Transcribe the records that follow exactly. Skip the pictures.

━━━ EXCERPTED DATA

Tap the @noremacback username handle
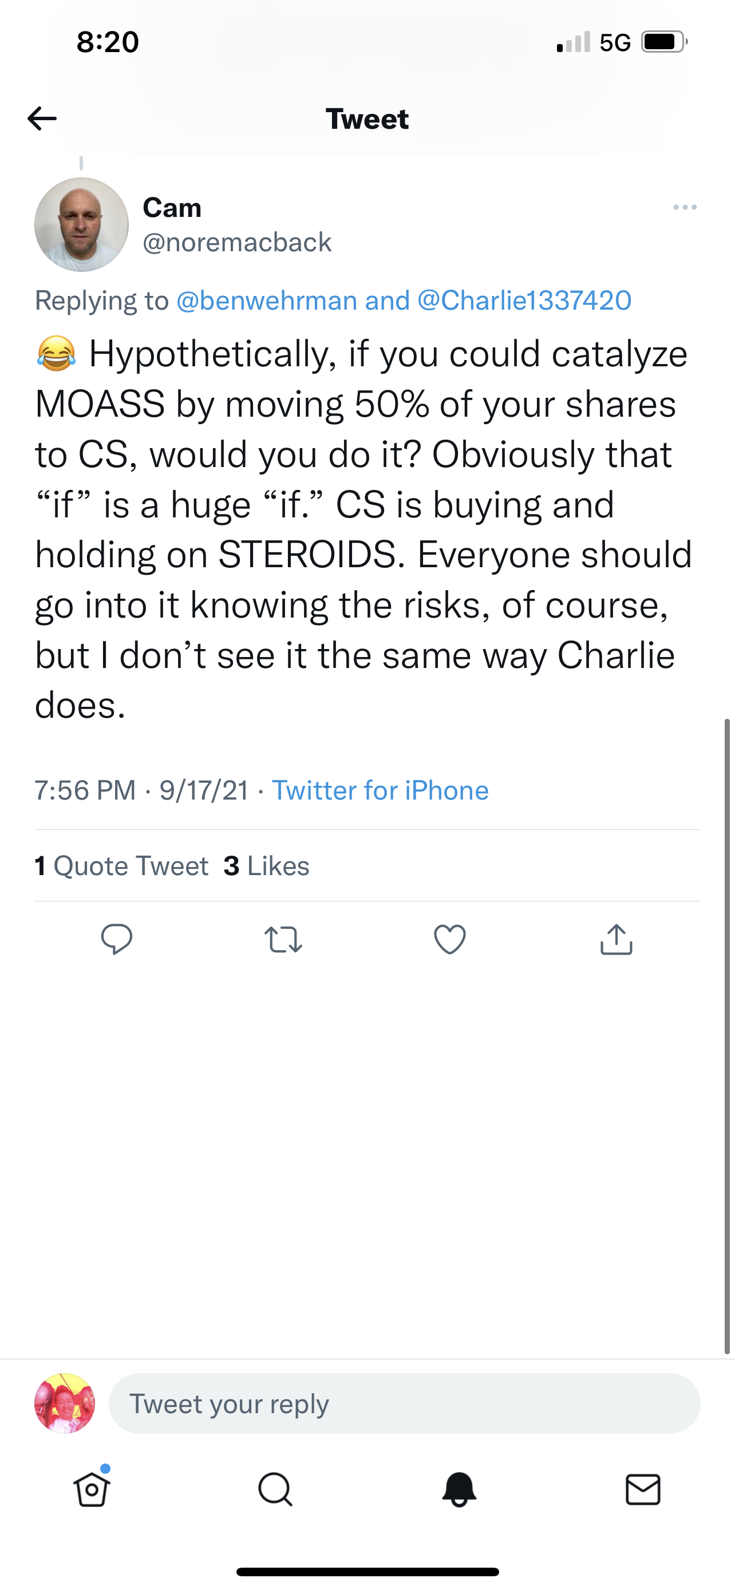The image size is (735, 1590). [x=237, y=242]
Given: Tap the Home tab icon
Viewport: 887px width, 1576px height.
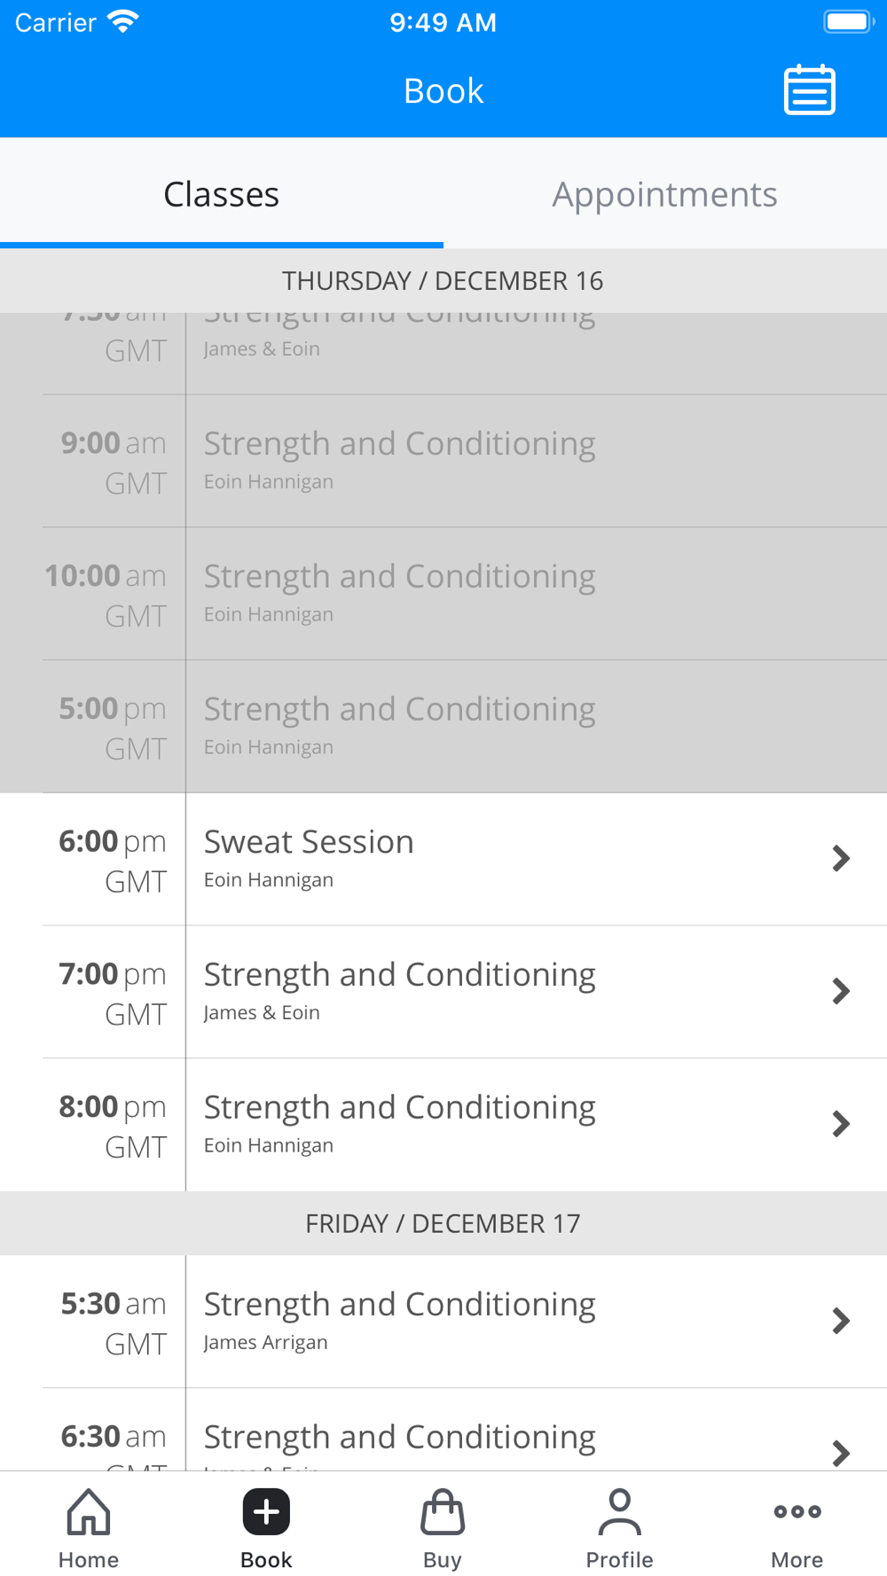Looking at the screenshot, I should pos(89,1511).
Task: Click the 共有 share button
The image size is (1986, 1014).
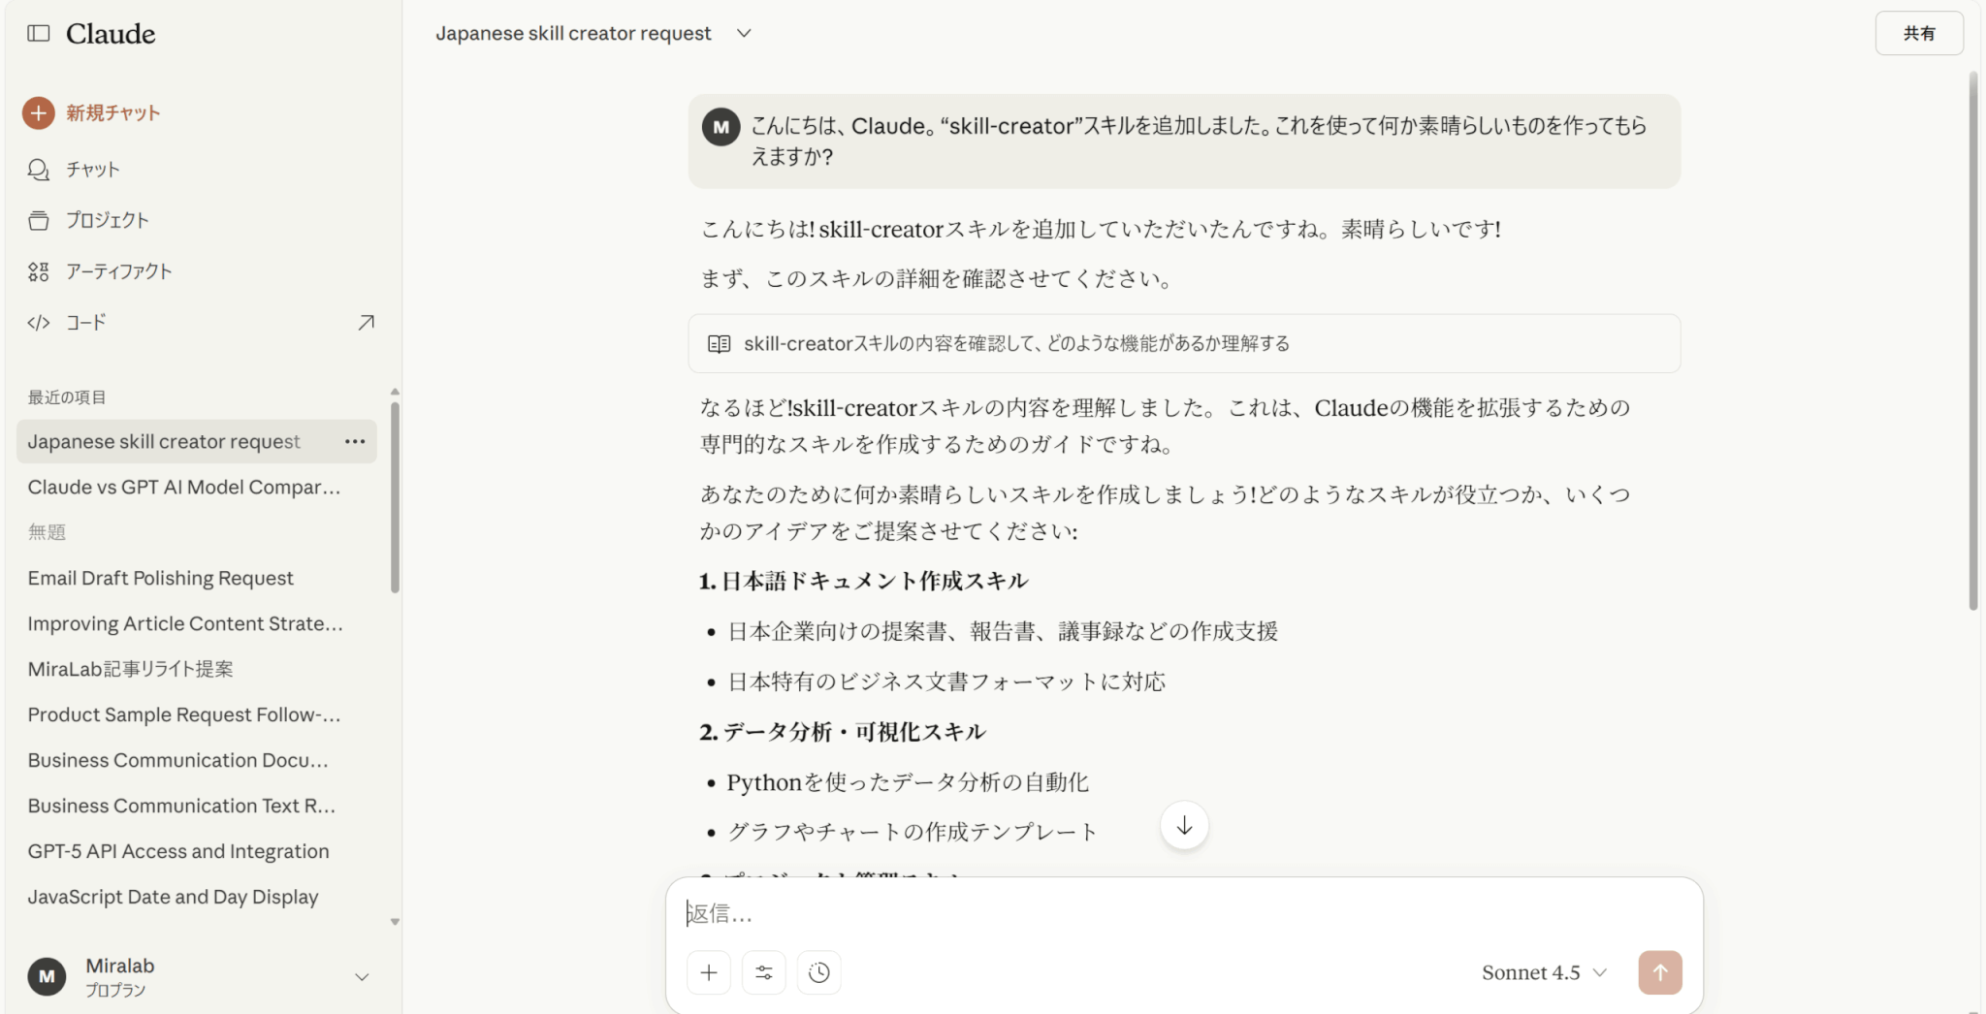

━━━━━━

• EXERCISE RESULT
Tap the @noremacback username handle
The image size is (735, 1590). [x=237, y=242]
Given: Tap the Home tab icon
Viewport: 887px width, 1576px height.
Looking at the screenshot, I should pos(89,1511).
Task: Click the 共有 share button
The image size is (1986, 1014).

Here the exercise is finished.